Pick out every line of the material below that contains the word "accomplish", matching case exactly, and copy each one.

[RECORD LIST]:
+-------+

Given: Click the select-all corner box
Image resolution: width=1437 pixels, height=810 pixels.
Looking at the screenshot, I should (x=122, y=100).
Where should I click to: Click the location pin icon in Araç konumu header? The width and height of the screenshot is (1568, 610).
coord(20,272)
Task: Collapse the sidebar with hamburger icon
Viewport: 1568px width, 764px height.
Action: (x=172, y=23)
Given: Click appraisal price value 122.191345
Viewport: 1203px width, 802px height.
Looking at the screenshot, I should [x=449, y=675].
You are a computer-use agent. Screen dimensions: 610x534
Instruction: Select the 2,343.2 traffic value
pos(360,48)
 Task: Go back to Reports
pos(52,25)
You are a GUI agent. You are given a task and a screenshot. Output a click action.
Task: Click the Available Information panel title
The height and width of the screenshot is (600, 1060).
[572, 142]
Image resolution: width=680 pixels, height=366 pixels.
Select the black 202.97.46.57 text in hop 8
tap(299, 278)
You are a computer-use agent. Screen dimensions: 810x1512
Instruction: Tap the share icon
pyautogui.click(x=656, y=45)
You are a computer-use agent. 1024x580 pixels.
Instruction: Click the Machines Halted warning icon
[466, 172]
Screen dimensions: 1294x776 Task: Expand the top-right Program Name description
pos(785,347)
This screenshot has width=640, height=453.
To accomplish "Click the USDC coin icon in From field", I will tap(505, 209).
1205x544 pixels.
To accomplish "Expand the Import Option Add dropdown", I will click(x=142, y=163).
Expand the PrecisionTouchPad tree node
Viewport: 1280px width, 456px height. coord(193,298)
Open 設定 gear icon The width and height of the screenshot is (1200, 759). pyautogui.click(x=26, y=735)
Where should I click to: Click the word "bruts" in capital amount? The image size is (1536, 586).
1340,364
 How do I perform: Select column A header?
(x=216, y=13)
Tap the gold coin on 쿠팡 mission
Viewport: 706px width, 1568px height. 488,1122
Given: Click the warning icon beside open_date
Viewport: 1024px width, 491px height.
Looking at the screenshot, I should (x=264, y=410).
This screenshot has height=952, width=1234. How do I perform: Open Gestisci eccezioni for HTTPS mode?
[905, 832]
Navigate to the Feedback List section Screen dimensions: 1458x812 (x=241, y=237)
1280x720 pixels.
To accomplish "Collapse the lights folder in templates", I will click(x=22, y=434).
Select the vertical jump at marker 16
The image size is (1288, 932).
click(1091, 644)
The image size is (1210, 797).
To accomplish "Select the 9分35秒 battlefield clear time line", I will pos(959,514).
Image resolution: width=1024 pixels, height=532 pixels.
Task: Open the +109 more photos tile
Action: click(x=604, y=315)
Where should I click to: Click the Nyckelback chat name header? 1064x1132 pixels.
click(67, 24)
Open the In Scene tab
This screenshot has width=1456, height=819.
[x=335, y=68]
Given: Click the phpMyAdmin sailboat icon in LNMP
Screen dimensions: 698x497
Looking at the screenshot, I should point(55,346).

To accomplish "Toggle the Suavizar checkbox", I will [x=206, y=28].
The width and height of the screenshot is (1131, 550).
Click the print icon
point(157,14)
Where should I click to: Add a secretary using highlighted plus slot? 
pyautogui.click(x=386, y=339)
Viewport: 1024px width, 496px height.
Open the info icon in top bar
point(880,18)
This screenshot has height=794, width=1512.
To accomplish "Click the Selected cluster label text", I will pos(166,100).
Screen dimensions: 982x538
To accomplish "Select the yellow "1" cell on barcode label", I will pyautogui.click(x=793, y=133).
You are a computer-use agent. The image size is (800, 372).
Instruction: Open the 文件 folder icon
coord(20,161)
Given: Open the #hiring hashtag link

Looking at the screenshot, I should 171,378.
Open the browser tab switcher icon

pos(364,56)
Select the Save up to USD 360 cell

+-------+

[RIGHT ANSWER]:
To accomplish "Click the USDC coin icon in From field", I will tap(505, 209).
To accomplish "Expand the Import Option Add dropdown", I will click(x=142, y=163).
To accomplish "Collapse the lights folder in templates", I will click(x=22, y=434).
To accomplish "Select the 9分35秒 battlefield clear time line", I will pos(959,514).
To accomplish "Toggle the Suavizar checkbox", I will [x=206, y=28].
To accomplish "Click the Selected cluster label text", I will pos(166,100).
To accomplish "Select the yellow "1" cell on barcode label", I will pyautogui.click(x=793, y=133).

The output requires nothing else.